Robert’s Transit Service

It was a funny thing, standing there on king, waiting for a bus to arrive.
It was the kind cold, that made the young feel old, and forget how to be alive.
The wind was strong, as the bus came along. To free me from that Northern grip.
How was I to know, that the wind would blow. Me on to a sinking ship.

As the bus pulled away on that stormy day. I flashed the driver my pass.
While crossing that fence I surely did sense . That someone was watchin’ my ass.
So I turned to look at the chick or spook. That was eyeing my derriere.
But to my surprise twenty pairs of eyes were giving back a vacant stare.

I looked along that bus, and did not make a fuss, cause you know what i did find?
Just to my left, with her vision bereft was a lassie who was quite blind.
So you see, she was looking at me. And what was I to say.
She was not plain, held a white cane and her dog was pewter grey.

I forgotten the cold and was feeling bold, and looked at her lovely red hair.
So I shuffled my feet, and picked the seat that was right beside her chair
I cleared my voice, picked my words with choice and said “hey maam how do you do?”
And no word of lie she looked me straight in the eye, and said, “I’ve been waiting for you.”

That sent a chill down my spine, I did not feel so fine.
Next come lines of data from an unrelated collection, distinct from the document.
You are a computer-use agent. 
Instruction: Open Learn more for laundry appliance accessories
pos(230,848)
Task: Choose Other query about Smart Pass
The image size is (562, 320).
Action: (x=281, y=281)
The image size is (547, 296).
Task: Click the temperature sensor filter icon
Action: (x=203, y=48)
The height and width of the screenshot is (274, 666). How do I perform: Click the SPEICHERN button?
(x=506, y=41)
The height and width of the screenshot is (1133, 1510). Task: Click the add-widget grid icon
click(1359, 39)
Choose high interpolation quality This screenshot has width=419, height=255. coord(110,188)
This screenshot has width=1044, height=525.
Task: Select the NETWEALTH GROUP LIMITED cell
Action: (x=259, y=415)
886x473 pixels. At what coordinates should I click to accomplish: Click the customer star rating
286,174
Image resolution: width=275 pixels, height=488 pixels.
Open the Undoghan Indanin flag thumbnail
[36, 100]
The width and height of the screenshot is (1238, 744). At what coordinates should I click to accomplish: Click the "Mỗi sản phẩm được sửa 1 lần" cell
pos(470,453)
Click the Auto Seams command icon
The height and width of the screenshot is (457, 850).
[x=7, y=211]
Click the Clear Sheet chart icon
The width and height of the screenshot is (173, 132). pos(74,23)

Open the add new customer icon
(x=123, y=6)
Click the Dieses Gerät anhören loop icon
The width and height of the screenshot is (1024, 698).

So I looked round the bus again.
And no one was there, not a single chair, like they’d all dissolved into rain.
My fear really did show, I looked aft to bow for a driver that just wasn’t there.
And that dog blocked my way as I started to sway and tried to leave my chair.

She flew to her feet, giving off such a heat that all I could do was repel.
Her hair stood on end, and her cackle did rend with pitch that came straight from hell
She pushed her cane hard into the lard that covered my well fed tummy
The words that she said, hit me hard in the head and she yelled “you ain’t disabled dummy”

Her face it looked pained as I feebly explained why I’d chosen to sit beside her.
And the dog turned around I swear that it frowned, as it bristled it’s silvery fur.
The fault was all mine, as I looked at the sign, on the window across from me.
I surely could tell, i would end up in hell, if I failed with my desperate plea.

I told her she’s fair, with her fetching red hair, and that I am such an ugly man.
Seeing that she was blind, then she may not mind, for what I had hopefully planned.
Twas my hubris you see, that such a beauty as she, would join with me on a date.
We could walk in the cold, and talk till we got old, and with those words I awaited my fate.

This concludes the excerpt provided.